■ **Task instructions**
Copy out these lines exactly as they appear, starting at the first line of the items and ending with the line that contains "(x=479, y=45)".

(Records from a data collection)
○ ○ ○ ○ ○

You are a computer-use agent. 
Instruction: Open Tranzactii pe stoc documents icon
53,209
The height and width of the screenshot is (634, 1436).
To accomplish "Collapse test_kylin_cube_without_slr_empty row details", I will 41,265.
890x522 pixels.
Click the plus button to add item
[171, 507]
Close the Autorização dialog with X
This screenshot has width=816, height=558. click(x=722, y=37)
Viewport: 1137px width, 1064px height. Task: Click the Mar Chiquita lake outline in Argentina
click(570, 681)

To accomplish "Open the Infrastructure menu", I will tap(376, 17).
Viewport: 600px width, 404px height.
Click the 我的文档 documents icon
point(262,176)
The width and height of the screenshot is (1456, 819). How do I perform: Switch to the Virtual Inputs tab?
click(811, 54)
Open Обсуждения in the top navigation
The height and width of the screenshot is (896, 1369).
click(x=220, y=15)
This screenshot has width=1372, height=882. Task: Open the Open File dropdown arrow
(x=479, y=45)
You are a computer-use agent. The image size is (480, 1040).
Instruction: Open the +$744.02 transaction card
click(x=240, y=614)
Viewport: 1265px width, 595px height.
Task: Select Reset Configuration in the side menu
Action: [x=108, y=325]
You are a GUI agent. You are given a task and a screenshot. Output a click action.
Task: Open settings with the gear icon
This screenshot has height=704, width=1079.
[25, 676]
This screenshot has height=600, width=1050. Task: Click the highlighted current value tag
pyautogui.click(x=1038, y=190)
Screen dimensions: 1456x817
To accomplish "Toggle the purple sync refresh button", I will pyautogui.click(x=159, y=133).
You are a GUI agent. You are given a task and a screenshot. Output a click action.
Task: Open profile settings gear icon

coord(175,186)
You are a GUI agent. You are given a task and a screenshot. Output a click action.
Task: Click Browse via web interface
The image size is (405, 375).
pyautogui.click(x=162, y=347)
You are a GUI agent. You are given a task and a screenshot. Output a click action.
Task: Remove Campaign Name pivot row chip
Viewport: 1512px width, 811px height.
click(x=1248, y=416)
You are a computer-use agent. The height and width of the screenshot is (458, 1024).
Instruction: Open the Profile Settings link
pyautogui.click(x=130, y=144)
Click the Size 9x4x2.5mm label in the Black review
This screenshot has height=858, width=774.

○ ○ ○ ○ ○

■ **Finished exercise**
You are a computer-use agent. 
Instruction: Open Tranzactii pe stoc documents icon
53,209
The height and width of the screenshot is (634, 1436).
To accomplish "Collapse test_kylin_cube_without_slr_empty row details", I will 41,265.
890x522 pixels.
Click the plus button to add item
[171, 507]
Close the Autorização dialog with X
This screenshot has width=816, height=558. click(x=722, y=37)
Viewport: 1137px width, 1064px height. Task: Click the Mar Chiquita lake outline in Argentina
click(570, 681)

To accomplish "Open the Infrastructure menu", I will tap(376, 17).
Viewport: 600px width, 404px height.
Click the 我的文档 documents icon
point(262,176)
The width and height of the screenshot is (1456, 819). How do I perform: Switch to the Virtual Inputs tab?
click(811, 54)
Open Обсуждения in the top navigation
The height and width of the screenshot is (896, 1369).
click(x=220, y=15)
This screenshot has width=1372, height=882. Task: Open the Open File dropdown arrow
(x=479, y=45)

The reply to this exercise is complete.